Dans cette optique, il serait intéressant de se pencher sur un des maîtres du passé. Ernest Hemingway a écrit une nouvelle inoubliable, intitulée « À vendre : chaussures bébé, jamais portées ». Elle constitue de par sa force évocatrice un joyau de concision, laissant une trace indélébile dans la mémoire de ses fans.
La structure du récit est simple : une femme enceinte avait en sa possession une paire de chaussures neuves qu’elle destinait à son enfant. On devine qu’après avoir perdu son bébé, tout ce qui reste après l’enterrement est cette paire de chaussures. Une annonce paraît dans un journal afin de vendre la paire de chaussures jamais portée. Parfois, les survivants aiment garder un objet ou un vêtement ayant appartenu à leur cher disparu. Ici, le bébé n’a pas eu le temps matériel d’enfiler la paire de chaussures. Il sera enterré pieds nus. L’idée de l’annonce dans le journal est de tourner la page. Les morts font de piètres compagnons pour les vivants. L’auteur, par la sobriété de son expression, nous laisse imaginer la douleur muette de la famille, qui tout en respectant la mémoire du bébé disparu ne souhaite pas s’encombrer de son fantôme. Cette peine est donc mise en valeur, elle s’impose, car, elle est suggérée en filigrane. L’histoire, écrite dans un style laconique caractéristique de la prose d’Hemingway, ne précise pas si cette paire de chaussures avait été offerte à la jeune femme ou si elle l’avait achetée elle-même. Un exemple parfait de détail inutile dont le grand écrivain américain répugne à s’embarrasser, car cela alourdit le texte. Il va à l’essentiel.

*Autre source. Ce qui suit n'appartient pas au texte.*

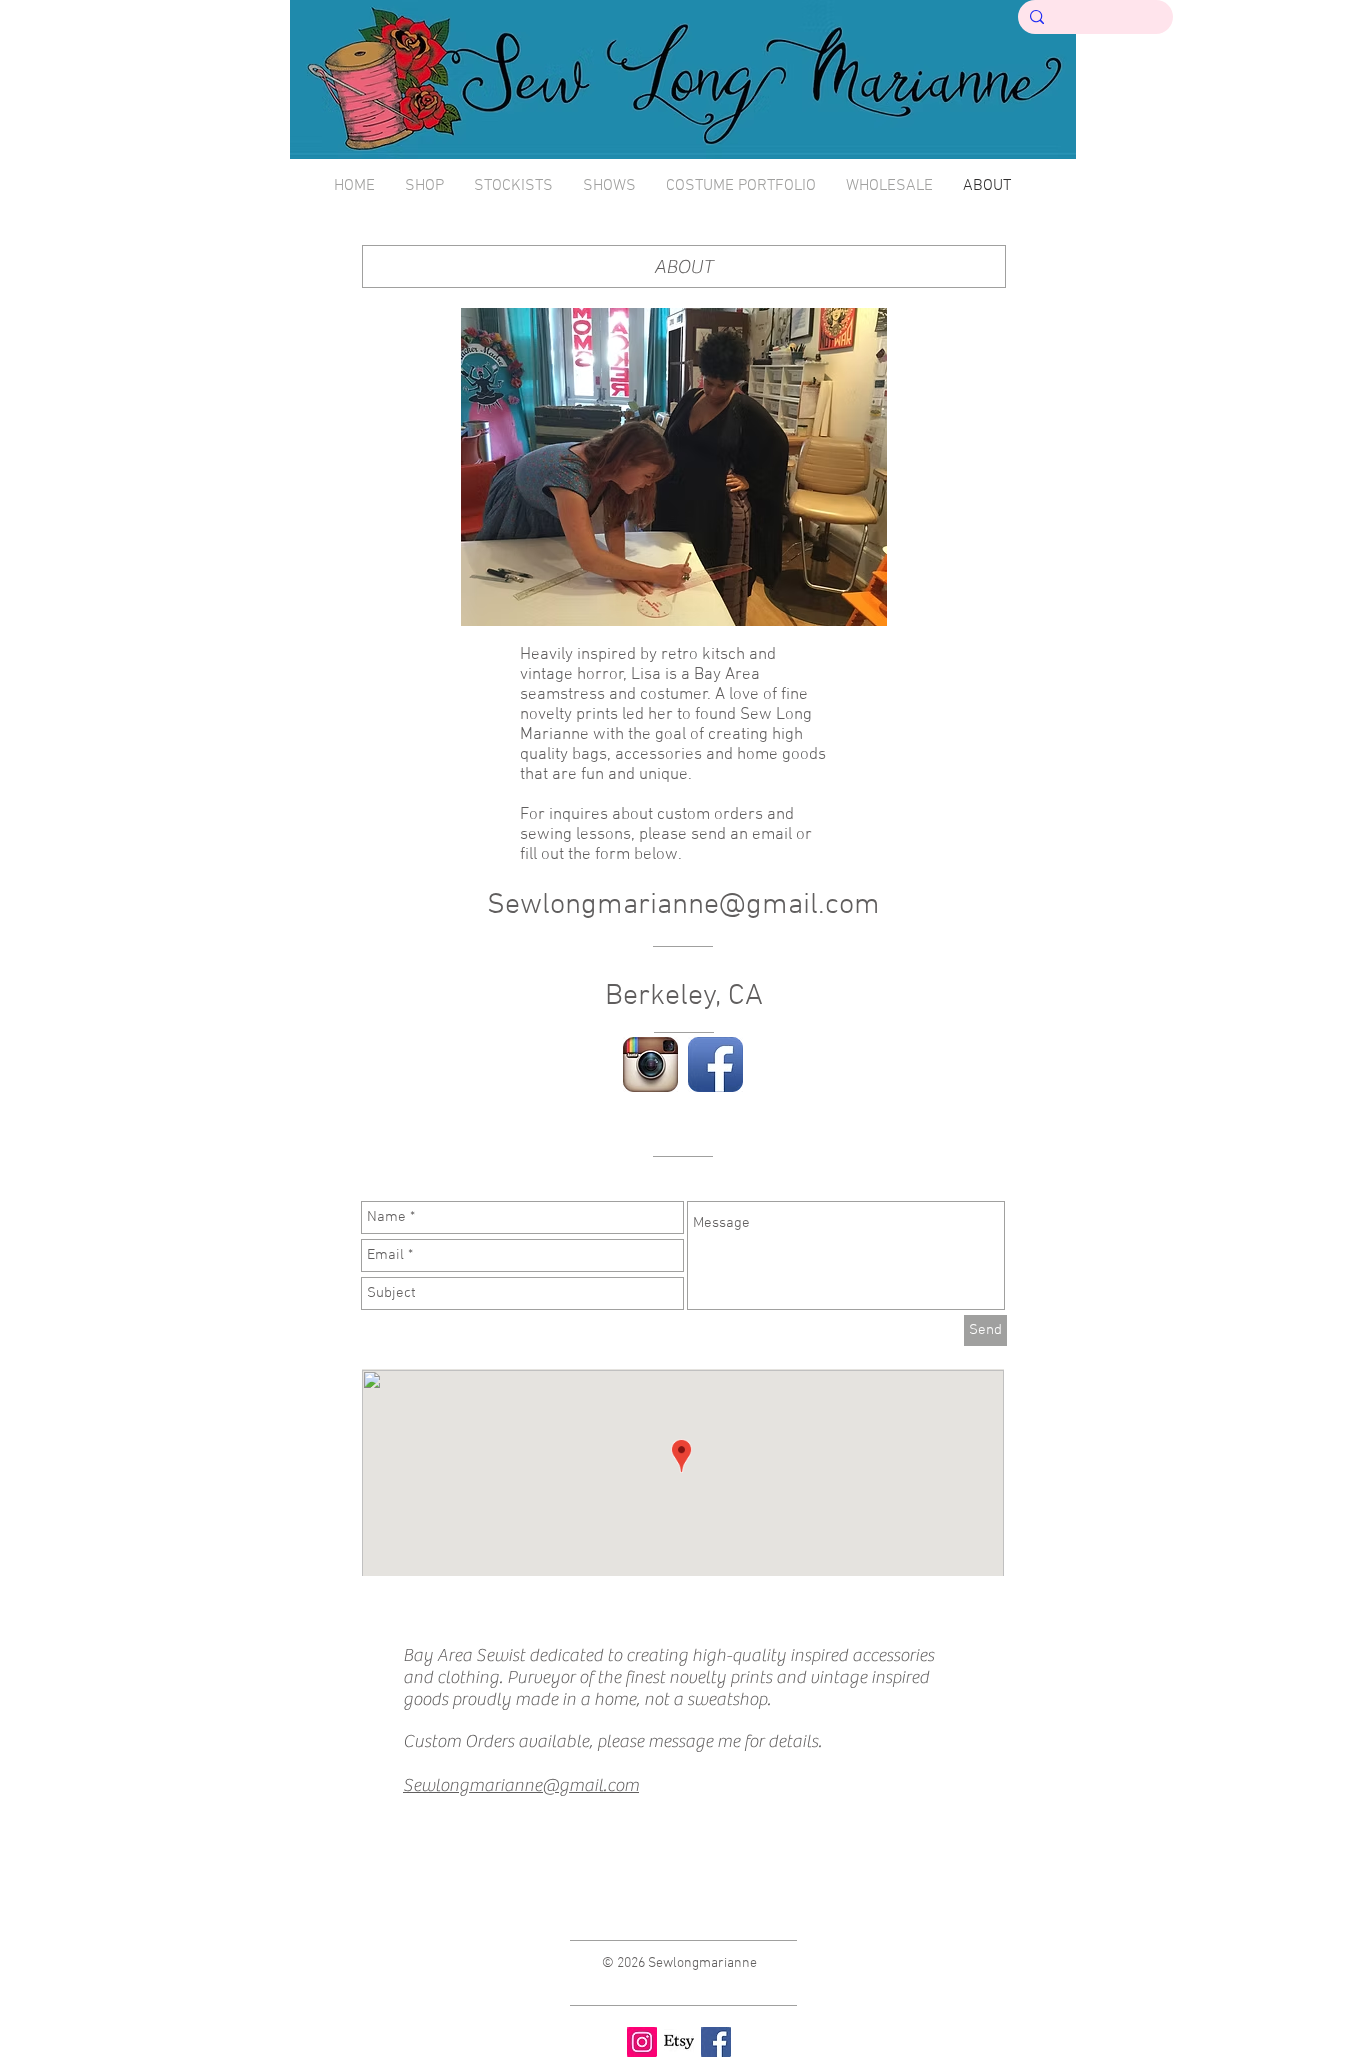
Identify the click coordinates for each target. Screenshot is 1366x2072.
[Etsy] (679, 2042)
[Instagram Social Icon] (642, 2042)
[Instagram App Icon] (650, 1064)
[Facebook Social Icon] (716, 2042)
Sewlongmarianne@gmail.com (683, 905)
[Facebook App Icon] (715, 1064)
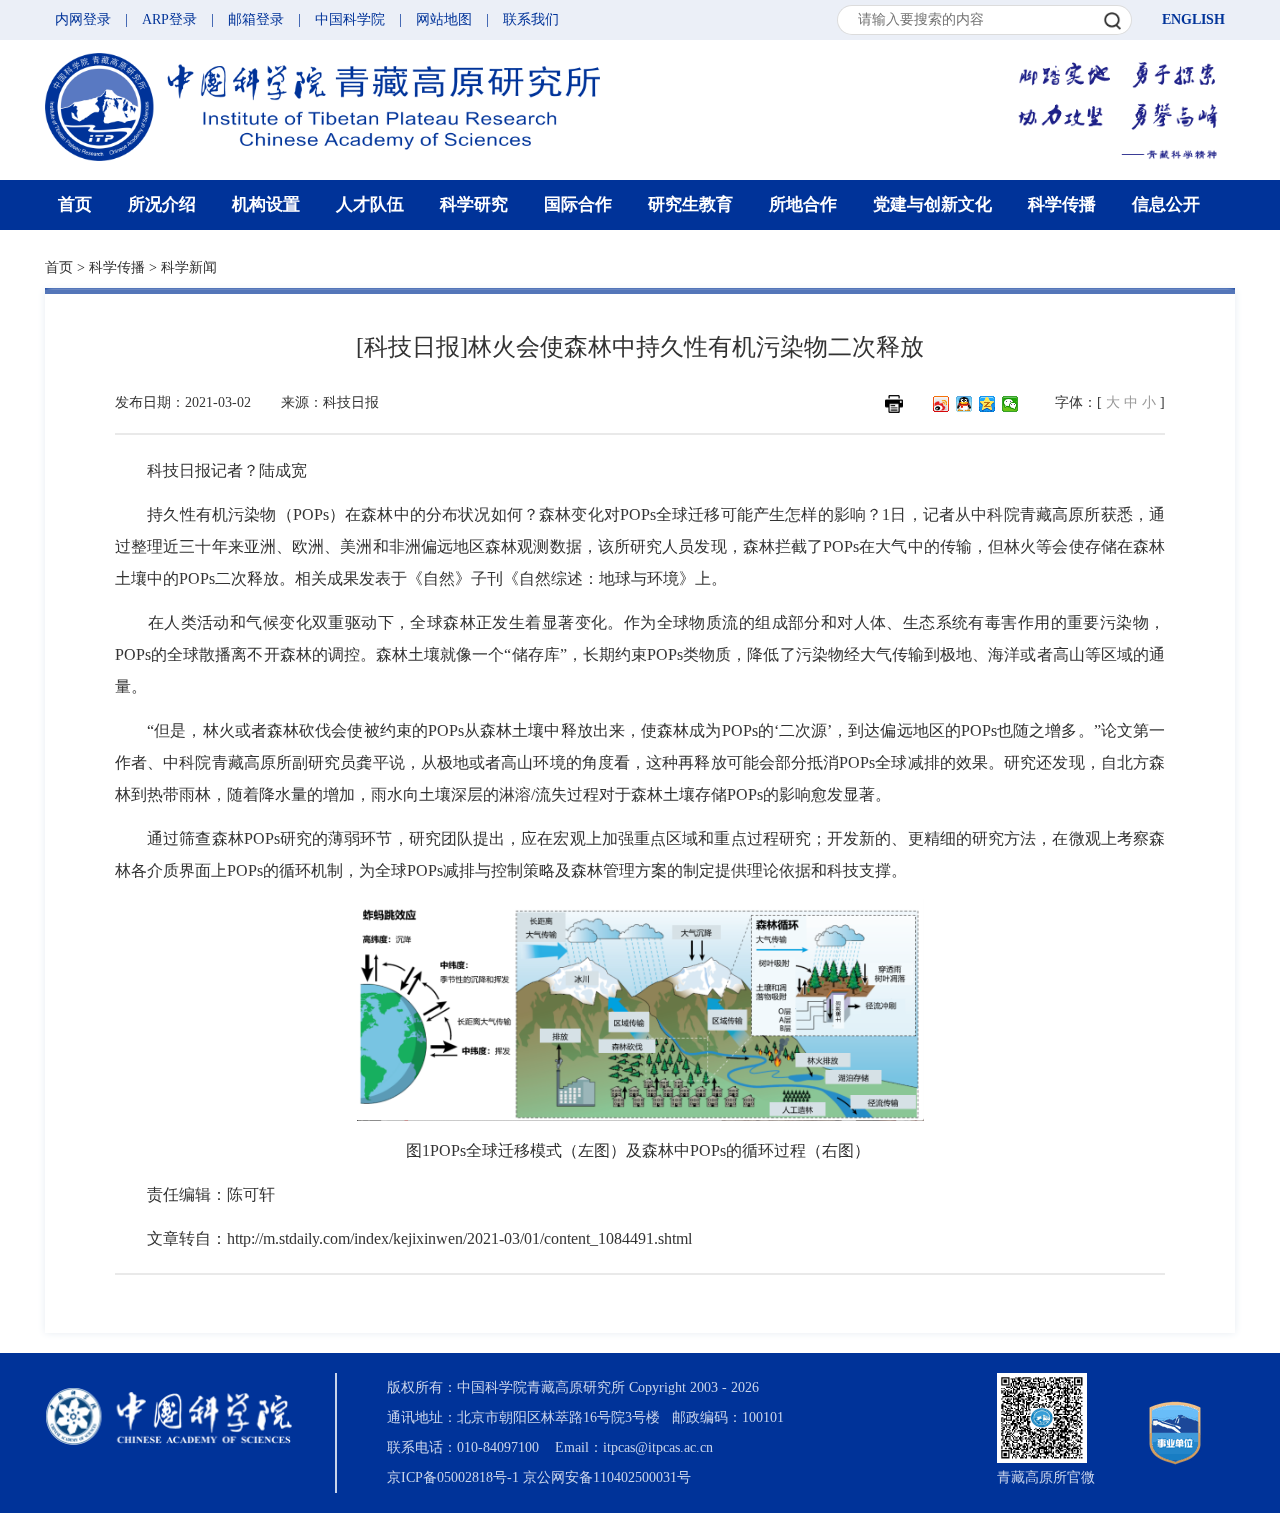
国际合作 (578, 204)
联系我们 (531, 19)
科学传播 (1062, 204)
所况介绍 (162, 204)
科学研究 (474, 204)
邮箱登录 (256, 19)
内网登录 (83, 19)
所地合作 (803, 204)
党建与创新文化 (932, 204)
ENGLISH (1193, 19)
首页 (75, 204)
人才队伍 (370, 204)
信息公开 (1166, 204)
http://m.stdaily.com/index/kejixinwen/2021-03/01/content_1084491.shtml (459, 1238)
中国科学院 (350, 19)
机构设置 (266, 204)
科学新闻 (189, 267)
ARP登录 (169, 19)
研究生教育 (690, 204)
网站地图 (444, 19)
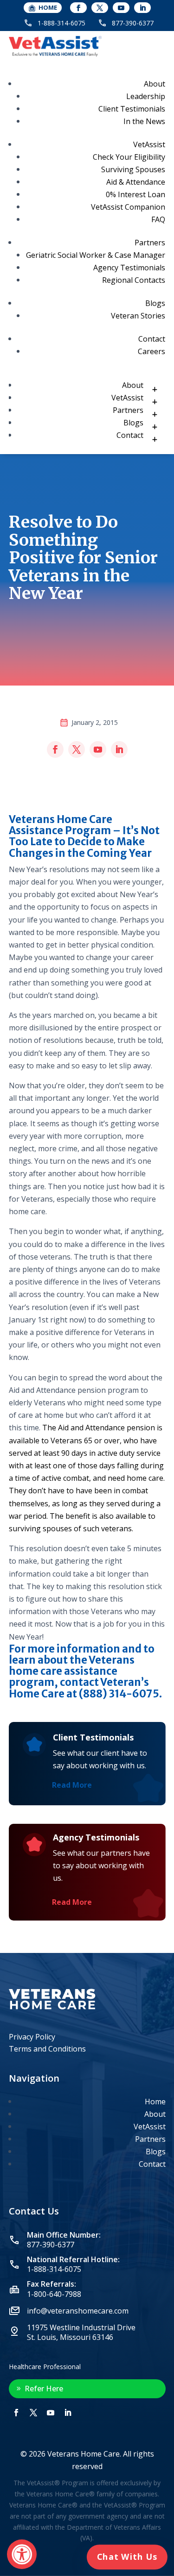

La chute de cette nouvelle s’étalant sur près d’un tiers du texte est néanmoins annoncée de manière soudaine. Toute proportion gardée, malgré sa taille relative, elle claque d’une façon sèche et brutale. Selon la légende, dans les années 1920, Hemingway aurait accepté un pari de dix dollars consistant à écrire une nouvelle en six mots (en anglais : « For sale : baby shoes, never worn »). Certains y voient un challenge d’ivrognes accoudés sur le zinc, d’autres pensent qu’il s’agit d’un défi qu’Hemingway s’est imposé lui-même. À l’instar de certaines illusions d’optique, ce chef-d’œuvre peut être perçu par le cerveau humain, tantôt comme une nouvelle n’ayant pas de titre, tantôt comme un titre tellement bien construit qu’un texte accolé serait superflu. Fredric Brown et Jacques Sternberg, deux éminents spécialistes des histoires ultra-courtes, n’ont jamais réussi à battre ce record.
Cette nouvelle considérée à juste titre comme la plus courte jamais écrite est néanmoins complète. Elle comporte une introduction : l’annonce de la mise en vente, un thème romantique, la sexualité frontale sans protection et sa conséquence fréquente au début du siècle dernier : la gestation. Une chute brutale et cruelle couronne le tout : le bébé n’a jamais porté ces chaussures, car il est parti directement vers le paradis.
Le récit laisse un écho amer et suscite une réflexion. Il illustre merveilleusement la règle d’or de l’écriture :
« Ne pas dire, mais montrer ». Ce texte triste, mais sobre était considéré par Ernest Hemingway comme sa meilleure nouvelle.